A Novel real-time arrhythmia detection model using YOLOv8
Guang Jun Nicholas Ang, Aritejh Kr Goil, Henryk Chan, Jieyi Jeric Lew, Xin Chun Lee, Raihan Bin Ahmad Mustaffa, Timotius Jason, Ze Ting Woon, Bingquan Shen
TL;DR
This study reframes arrhythmia detection as a real-time 2D object-detection problem by converting 1D ECG data into 2D canvases and applying a loss-modified YOLOv8n trained on the MIT-BIH Arrhythmia Database. The authors introduce dynamic inverse class frequency and Wise IoU v3 to address data imbalance and low-quality samples, achieving a reported mAP50 of about 0.992 and classification accuracy near 99.5% with an end-to-end inference time of ~0.002 s on a Tesla V100. They also demonstrate end-to-end real-time deployment using a low-cost ECG hardware setup and discuss practical deployment considerations and limitations, including explainability and edge performance.

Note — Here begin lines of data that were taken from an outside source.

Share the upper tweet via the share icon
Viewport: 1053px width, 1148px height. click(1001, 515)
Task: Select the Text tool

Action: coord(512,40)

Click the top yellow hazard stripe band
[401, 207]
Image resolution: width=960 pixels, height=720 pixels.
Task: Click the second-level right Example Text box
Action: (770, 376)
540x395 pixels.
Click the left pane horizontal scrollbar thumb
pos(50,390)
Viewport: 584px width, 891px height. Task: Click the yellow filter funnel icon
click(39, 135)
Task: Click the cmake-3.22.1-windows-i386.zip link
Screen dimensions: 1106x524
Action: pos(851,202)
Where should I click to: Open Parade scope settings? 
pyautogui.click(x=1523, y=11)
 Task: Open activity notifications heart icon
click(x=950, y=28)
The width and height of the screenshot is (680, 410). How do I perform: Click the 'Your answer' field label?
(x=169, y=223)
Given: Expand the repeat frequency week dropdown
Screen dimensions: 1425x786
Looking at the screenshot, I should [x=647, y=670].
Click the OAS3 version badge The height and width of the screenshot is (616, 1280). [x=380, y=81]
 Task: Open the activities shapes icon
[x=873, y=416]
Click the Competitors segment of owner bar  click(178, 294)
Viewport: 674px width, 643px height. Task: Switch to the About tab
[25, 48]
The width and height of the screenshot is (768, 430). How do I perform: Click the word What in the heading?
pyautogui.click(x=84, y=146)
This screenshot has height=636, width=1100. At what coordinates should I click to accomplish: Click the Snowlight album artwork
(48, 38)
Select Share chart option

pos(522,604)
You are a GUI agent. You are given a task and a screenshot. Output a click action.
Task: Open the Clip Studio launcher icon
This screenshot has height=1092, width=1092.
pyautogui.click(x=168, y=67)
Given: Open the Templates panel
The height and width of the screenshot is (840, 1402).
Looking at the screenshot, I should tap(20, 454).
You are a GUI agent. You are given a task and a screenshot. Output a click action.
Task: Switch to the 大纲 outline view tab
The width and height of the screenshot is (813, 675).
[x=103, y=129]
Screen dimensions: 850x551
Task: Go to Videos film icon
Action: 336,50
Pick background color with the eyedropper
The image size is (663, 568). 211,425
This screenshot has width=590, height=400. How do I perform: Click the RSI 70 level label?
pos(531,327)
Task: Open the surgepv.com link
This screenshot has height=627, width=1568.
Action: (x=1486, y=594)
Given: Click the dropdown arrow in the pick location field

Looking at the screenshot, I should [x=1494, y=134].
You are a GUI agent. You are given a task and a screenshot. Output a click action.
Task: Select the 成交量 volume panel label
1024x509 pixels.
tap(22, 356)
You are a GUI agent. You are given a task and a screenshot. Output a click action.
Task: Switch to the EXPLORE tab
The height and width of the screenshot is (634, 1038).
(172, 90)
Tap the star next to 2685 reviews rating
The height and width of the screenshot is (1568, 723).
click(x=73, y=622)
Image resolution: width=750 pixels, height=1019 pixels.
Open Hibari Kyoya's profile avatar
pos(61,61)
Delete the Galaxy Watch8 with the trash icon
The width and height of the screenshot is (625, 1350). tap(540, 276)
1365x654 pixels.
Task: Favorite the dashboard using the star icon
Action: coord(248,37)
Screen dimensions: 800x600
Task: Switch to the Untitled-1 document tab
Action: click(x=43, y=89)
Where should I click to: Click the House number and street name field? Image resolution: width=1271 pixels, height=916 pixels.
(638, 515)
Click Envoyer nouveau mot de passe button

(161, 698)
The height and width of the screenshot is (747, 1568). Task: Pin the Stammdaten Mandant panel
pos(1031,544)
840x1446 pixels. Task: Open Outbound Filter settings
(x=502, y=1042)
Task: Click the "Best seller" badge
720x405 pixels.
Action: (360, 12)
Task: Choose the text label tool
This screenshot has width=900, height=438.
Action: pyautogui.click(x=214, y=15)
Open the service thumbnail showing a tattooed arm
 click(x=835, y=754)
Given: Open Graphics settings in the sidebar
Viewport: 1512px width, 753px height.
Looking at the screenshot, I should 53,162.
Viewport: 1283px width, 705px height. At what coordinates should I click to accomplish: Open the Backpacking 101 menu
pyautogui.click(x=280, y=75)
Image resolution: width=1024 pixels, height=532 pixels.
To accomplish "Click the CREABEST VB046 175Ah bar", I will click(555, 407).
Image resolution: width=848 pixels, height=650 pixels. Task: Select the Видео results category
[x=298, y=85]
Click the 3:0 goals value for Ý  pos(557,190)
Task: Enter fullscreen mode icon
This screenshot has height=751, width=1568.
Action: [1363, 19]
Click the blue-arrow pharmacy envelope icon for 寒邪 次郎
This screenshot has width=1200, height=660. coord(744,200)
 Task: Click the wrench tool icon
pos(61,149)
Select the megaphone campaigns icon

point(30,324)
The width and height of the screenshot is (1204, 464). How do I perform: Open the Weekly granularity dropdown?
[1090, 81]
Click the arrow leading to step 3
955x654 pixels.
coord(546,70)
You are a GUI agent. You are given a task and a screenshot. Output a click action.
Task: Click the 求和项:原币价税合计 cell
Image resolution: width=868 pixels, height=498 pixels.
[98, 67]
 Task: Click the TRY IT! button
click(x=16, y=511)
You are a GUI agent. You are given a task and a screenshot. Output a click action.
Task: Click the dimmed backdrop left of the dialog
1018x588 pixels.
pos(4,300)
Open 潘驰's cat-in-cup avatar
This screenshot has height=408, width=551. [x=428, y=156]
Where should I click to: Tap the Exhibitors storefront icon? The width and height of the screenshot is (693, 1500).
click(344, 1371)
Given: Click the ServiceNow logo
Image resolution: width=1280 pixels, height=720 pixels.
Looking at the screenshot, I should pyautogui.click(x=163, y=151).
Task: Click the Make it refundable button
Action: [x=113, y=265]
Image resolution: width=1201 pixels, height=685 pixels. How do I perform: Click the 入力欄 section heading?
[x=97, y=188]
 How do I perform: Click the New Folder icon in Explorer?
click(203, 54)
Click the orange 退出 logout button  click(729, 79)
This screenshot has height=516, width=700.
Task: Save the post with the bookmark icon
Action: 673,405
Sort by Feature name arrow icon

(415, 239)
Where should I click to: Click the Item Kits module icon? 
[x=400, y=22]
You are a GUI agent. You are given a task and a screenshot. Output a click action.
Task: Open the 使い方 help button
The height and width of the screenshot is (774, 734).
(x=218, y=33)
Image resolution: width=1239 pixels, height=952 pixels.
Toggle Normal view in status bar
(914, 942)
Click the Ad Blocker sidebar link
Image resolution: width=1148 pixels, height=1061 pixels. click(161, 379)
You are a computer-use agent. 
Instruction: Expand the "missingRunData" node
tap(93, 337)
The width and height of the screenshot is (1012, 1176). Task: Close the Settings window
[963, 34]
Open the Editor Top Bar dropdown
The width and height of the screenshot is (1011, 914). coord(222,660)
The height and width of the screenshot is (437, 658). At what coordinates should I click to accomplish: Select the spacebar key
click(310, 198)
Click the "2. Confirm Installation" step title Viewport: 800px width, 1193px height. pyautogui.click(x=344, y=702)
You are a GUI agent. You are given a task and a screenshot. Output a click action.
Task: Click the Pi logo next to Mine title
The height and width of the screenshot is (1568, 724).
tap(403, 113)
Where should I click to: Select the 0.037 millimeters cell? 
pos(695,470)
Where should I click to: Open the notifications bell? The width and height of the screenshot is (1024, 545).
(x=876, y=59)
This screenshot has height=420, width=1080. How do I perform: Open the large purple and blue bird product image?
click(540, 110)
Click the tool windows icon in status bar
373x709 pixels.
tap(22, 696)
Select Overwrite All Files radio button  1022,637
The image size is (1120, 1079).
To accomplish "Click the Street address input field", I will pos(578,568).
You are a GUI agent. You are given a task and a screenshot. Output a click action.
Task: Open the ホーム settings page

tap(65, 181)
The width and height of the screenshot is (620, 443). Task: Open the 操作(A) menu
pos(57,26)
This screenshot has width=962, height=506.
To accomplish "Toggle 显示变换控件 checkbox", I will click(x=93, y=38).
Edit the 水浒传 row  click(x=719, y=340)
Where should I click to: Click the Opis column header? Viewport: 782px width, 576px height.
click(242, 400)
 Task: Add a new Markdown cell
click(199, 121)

Overall, the work advances real-time, image-based ECG analysis and lays groundwork for edge-enabled, explainable arrhythmia detection in home and clinical settings.
Abstract
In a landscape characterized by heightened connectivity and mobility, coupled with a surge in cardiovascular ailments, the imperative to curtail healthcare expenses through remote monitoring of cardiovascular health has become more pronounced. The accurate detection and classification of cardiac arrhythmias are pivotal for diagnosing individuals with heart irregularities. This study underscores the feasibility of employing electrocardiograms (ECG) measurements in the home environment for real-time arrhythmia detection. Presenting a fresh application for arrhythmia detection, this paper leverages the cutting-edge You-Only-Look-Once (YOLO)v8 algorithm to categorize single-lead ECG signals. We introduce a novel loss-modified YOLOv8 model, fine-tuned on the MIT-BIH arrhythmia dataset, enabling real-time continuous monitoring. The obtained results substantiate the efficacy of our approach, with the model attaining an average accuracy of 99.5% and 0.992 mAP@50, and a rapid detection time of 0.002 seconds on an NVIDIA Tesla V100. Our investigation exemplifies the potential of real-time arrhythmia detection, enabling users to visually interpret the model output within the comfort of their homes. Furthermore, this study lays the groundwork for an extension into a real-time explainable AI (XAI) model capable of deployment in the healthcare sector, thereby significantly advancing the realm of healthcare solutions.